Maître Georges Chavernac, mort pour la France
Cette publication est issue des archives du site du barreau d’Aix-en-Provence ; il s’agit d’un article qui avait été écrit par le bâtonnier Charles COHEN.
Sur une plaque de marbre, à l’entrée de la Bibliothèque des Avocats, figurent les noms des AVOCATS MORTS POUR LA FRANCE.
Parmi eux, celui de Maître Georges CHAVERNAC.
Qui fut Maître Georges CHAVERNAC et dans quelles conditions donna-t-il sa vie pour la France ?
Consultons les archives de l’Ordre et, notamment, le Registre des Délibérations du Conseil de l’Ordre.

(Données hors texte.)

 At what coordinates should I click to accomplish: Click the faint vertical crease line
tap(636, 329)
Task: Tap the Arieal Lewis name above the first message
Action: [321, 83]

Nos recherches ne sont pas faciles, mais nous finissons par trouver une délibération en date du 25 août 1917.
Elle nous éclaire suffisamment sur Maître CHAVERNAC et sur sa mort, non pas sur les champs de bataille mais sous les coups d’un assassin qualifié d’apache, alors qu’il était mobilisé à Hyères, comme officier de Gendarmerie.
Ses obsèques eurent lieu en l’Eglise Saint-Jean de Malte à Aix-en-Provence et le Bâtonnier (il s’agissait de Maître JAUFFRET, remplaçant le Bâtonnier en exercice, Maître BAGARRY, qui était mobilisé) prononça l’allocution suivante :
“La terrible guerre qui, depuis plus de trois ans, développe des tragédies sanglantes, n’a pu, en dépit des deuils cruels qu’elle multiplie autour de nous, émousser la sensibilité de nos coeurs et je n’en veux pour preuve que l’émotion sincère et profonde que nous avons éprouvée quand la nouvelle nous est arrivée, presque en même temps, du drame d’Hyères et du décès de notre malheureux confrère CHAVERNAC.
“Dispersés en ce moment loin d’Aix, tous nos confrères m’imposent, plus impérieusement encore, de venir, comme Bâtonnier de l’Ordre, exprimer en leur nom les sentiments que fait naître en nous cette tragique disparition.
“Georges CHAVERNAC nous appartenait depuis 1894.
“Après de brillantes études, il s’était fait inscrire à notre Barreau.
“Merveilleusement servi par une grande facilité de parole, une faculté peu ordinaire d’assimilation et l’aménité cordiale de ses manières, il prit, presque tout de suite, au Palais une place enviable.
“S’il plaidait utilement les affaires civiles, c’est devant le Tribunal Correctionnel et la Cour d’Assises qu’il connut peut-être ses succès les plus retentissants. Et comment ne pas souligner l’ironie de la destinée qui fait tomber sous les balles d’un lâche meurtrier, l’avocat qui, si souvent, trouva en faveur de ses clients des accents d’une émouvante pitié.
“Excellent confrère, de relations agréables et faciles, supportant avec une égalité d’humeur parfaite les plaisanteries amicales que, si souvent, nous aimons échanger entre confrères.
“Mais, le Barreau d’Aix n’oubliera pas, surtout, que CHAVERNAC est mort, victime du devoir dans l’accomplissement de la mission que lui avait confiée le Pays…
“Nous sommes reconnaissants au Gouvernement d’avoir apporté à notre confrère le témoignage exceptionnel de sa satisfaction et d’avoir placé sur la poitrine de l’agonisant la croix des Braves.
“Le Pays ne distingue pas, en effet, entre les enfants qui le servent. Le champ de batailles n’est pas le seul à faire naître les héros.
“L’ouvrier qui, en fabriquant des munitions, est emporté dans une explosion, et l’Officier de Gendarmerie qui tombe sous les balles d’un assassin, méritent également la reconnaissance du Pays.
“Saluons bien bas la dépouille de notre Confrère ; elle a droit, comme celle du soldat qui meurt en montant à l’assaut, à être drapée dans le glorieux linceul tricolore dont la France maternelle enveloppe, pour leur dernier sommeil, ses fils qui ont su mourir pour elle…”.